Task objective: In the data, take the part that opens with the line containing "1166x662 pixels." and closes with the line containing "Action: [851, 111]", and write it out again with "screenshot" replaced by "capture" and everything else unchanged. Omit the pictures from your answer.

Exercise materials:

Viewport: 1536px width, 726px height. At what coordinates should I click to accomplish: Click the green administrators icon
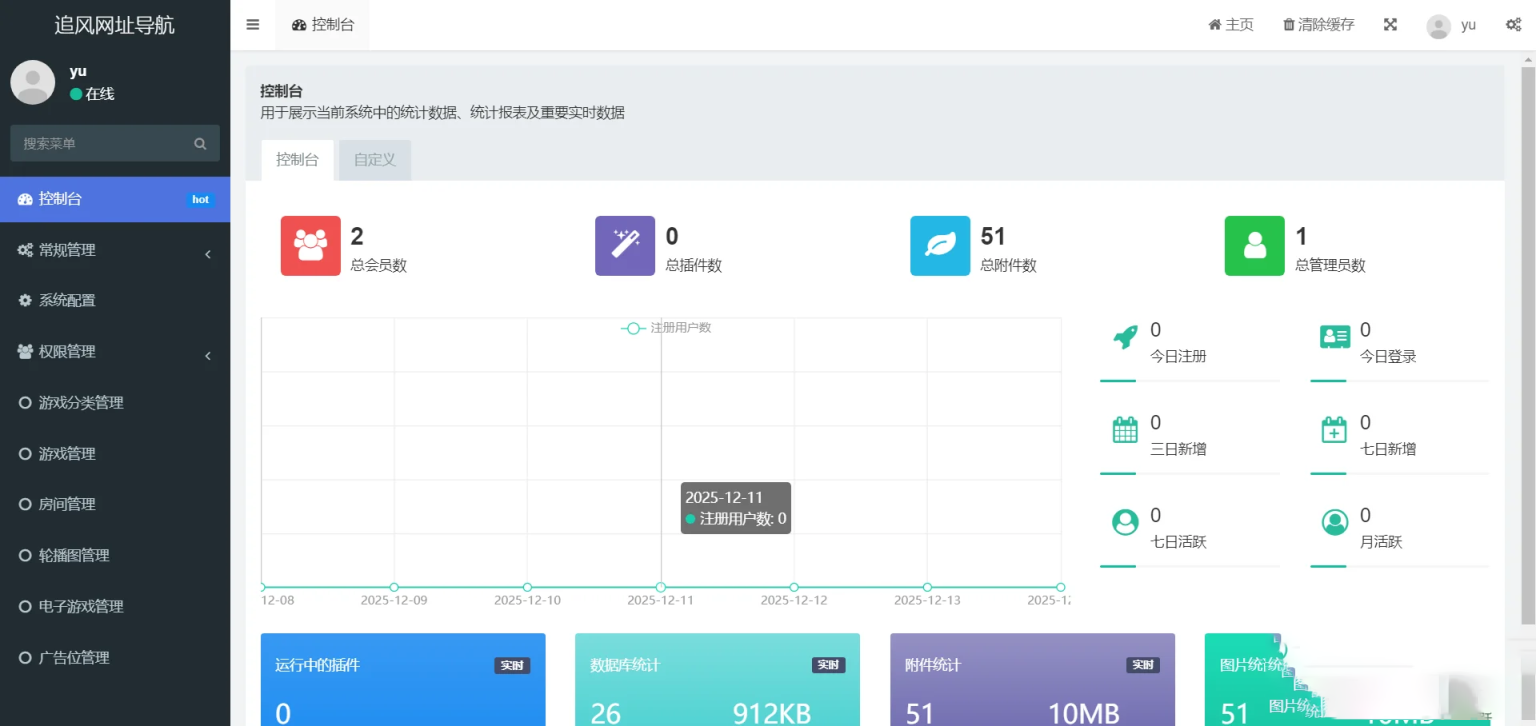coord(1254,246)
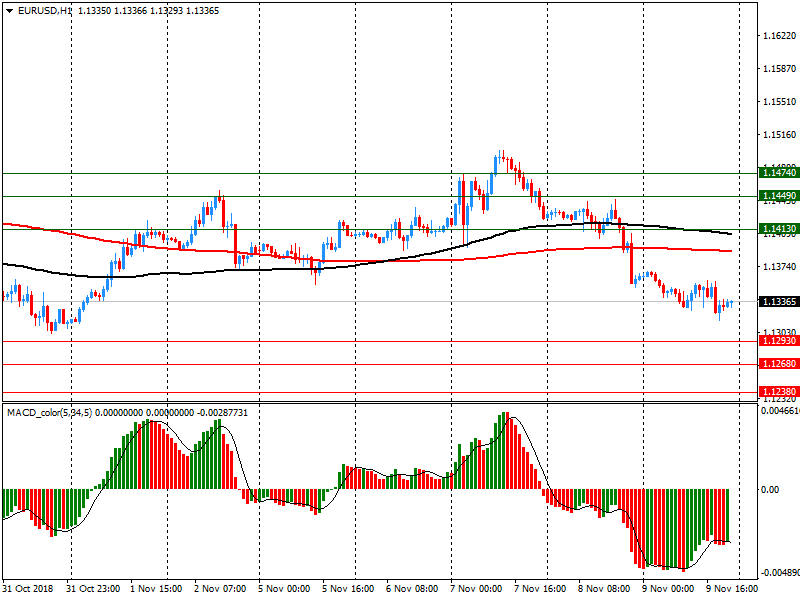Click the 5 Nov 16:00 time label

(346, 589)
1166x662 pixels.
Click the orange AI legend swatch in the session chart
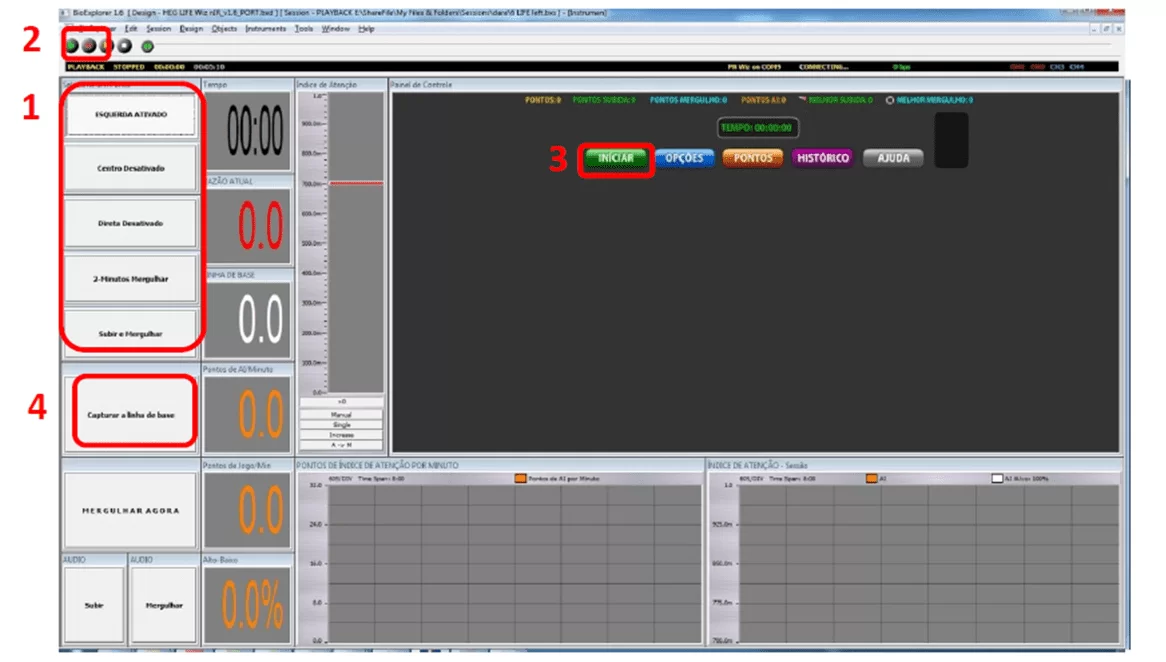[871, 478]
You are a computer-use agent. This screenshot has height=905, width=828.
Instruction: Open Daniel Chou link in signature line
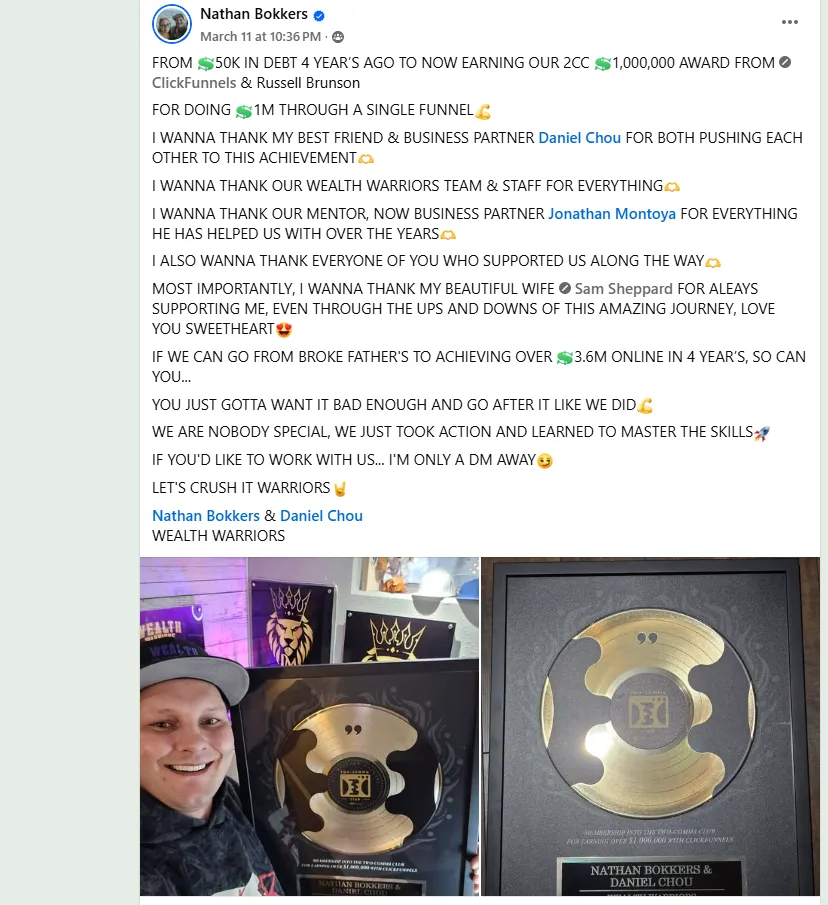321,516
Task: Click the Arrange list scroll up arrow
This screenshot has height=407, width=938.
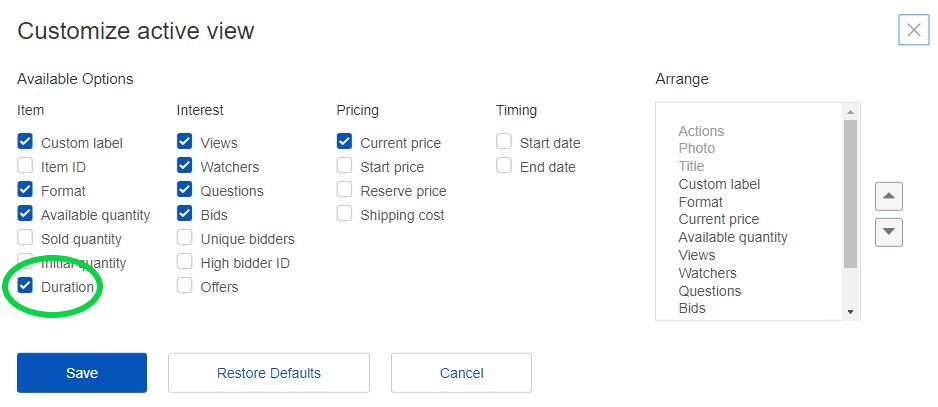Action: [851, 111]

* * *

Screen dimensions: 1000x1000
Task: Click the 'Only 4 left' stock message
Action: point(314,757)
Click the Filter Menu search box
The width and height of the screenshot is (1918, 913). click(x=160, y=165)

* * *

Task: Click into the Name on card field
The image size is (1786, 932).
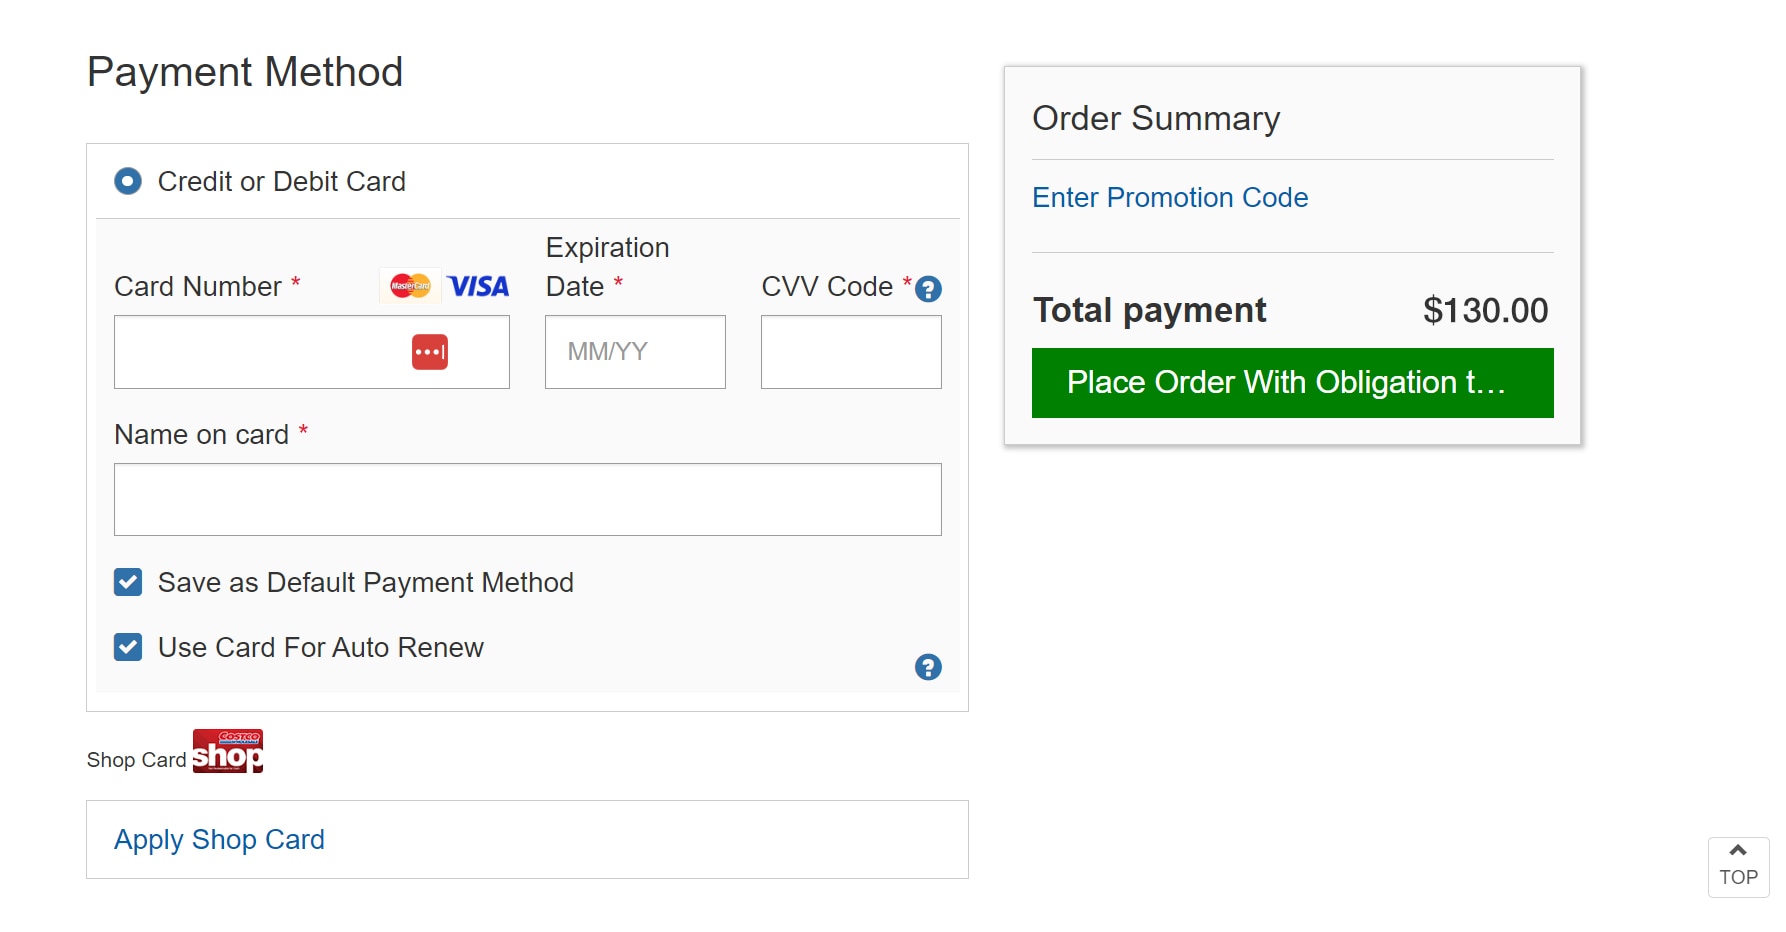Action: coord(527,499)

Task solution:
1166x662 pixels.
Click the orange AI legend swatch in the session chart
[871, 478]
You are a computer-use agent. This capture has height=905, width=828.
Instruction: Open Daniel Chou link in signature line
321,516
Task: Click the Arrange list scroll up arrow
This capture has height=407, width=938.
Action: [851, 111]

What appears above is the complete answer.